J.T. No voy a descubrir Barcelona como marco para la novela policíaca, pero en la Barcelona del XIX no hay muchas cosas escritas con trasfondo de novela negra. Creo que esto es algo importante, de cara a que el lector conozca la ciudad en una época maravillosa y perfecta. Una ciudad poliédrica, un crisol, con la burguesía catalana, los poblados de andaluces y murcianos, el inicio de los movimientos obreros, el fin del Romanticismo y el Modernismo que llama a la puerta, en fin, un entorno inmejorable para una novela muy holmesiana.

B.R.- ¿Cómo te has documentado?


J.T. Cuando empiezo el proceso de investigación parezco una ardilla cogiendo nueces para el invierno. Al principio pienso que tengo poca documentación y al final me sobra. Utilizo todo lo que cae en mis manos, libros sobre la época, biografías, planos, prensa del momento viejas fotografías…. Es importante ambientar bien una novela, que no quede poco creíble o pasarse aburriendo al lector con detalles históricos son dos extremos que hay que evitar.

B.R.- ¿Tiene algo que ver la Barcelona de tu novela con la Barcelona actual?


J.T.- Sí, bastante, la ciudad comienza a ser lo que es hoy en el XIX. Sé que suena tópico decir que conociendo la historia se entiende el presente pero en este caso es así plenamente. Quizá las zonas situadas a las afueras han cambiado más, Sants era un pueblo que se convierte casi en barrio, la ciudad crecía engulléndolo todo, eso quizá si ha cambiado, pero la Barcelona ciudad, conserva bien muchos espacios de aquella época. Por ejemplo en la novela vemos cómo se construyó el Ensanche.
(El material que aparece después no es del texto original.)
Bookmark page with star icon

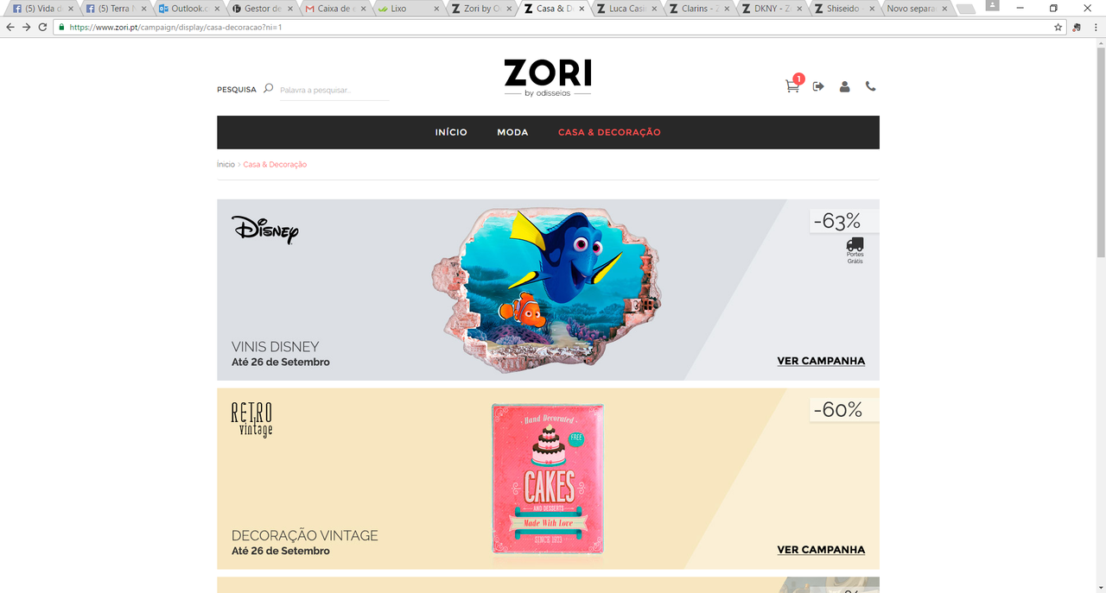tap(1058, 27)
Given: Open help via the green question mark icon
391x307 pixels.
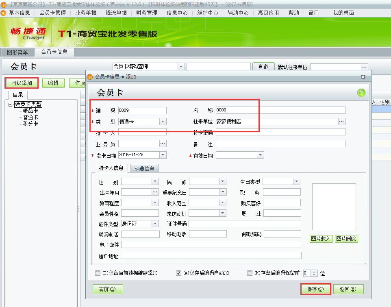Looking at the screenshot, I should point(361,93).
B.R.- La razón gana a lo esotérico en tu novela. Se ve que eres hombre de ciencias


J.T.- No lo tengo tan claro, me encantan las historias, las leyendas, que me hacen dudar y hay muchos casos hoy día que me dejan con la duda.

B.R.- Los religiosos tampoco salen muy bien parados en su novela


J.T.- La Iglesia de entonces no es la de ahora y Víctor como racionalista que es se ve obligado a enfrentarse a curas fanáticos en más de una novela. Si describimos bien esa época no podemos sustraernos al papel que la Iglesia desempeñaba entonces.

B.R.- El final de tu novela queda un poco abierto ¿has empezado ya la novela siguiente?


No, porque estoy con otra ambientada en 1943, pero sí la tengo pensada. Transcurre en Italia y es Clara, la mujer de Víctor, sufragista y avanzada, quien tomará la cámara y se hará cargo de la investigación.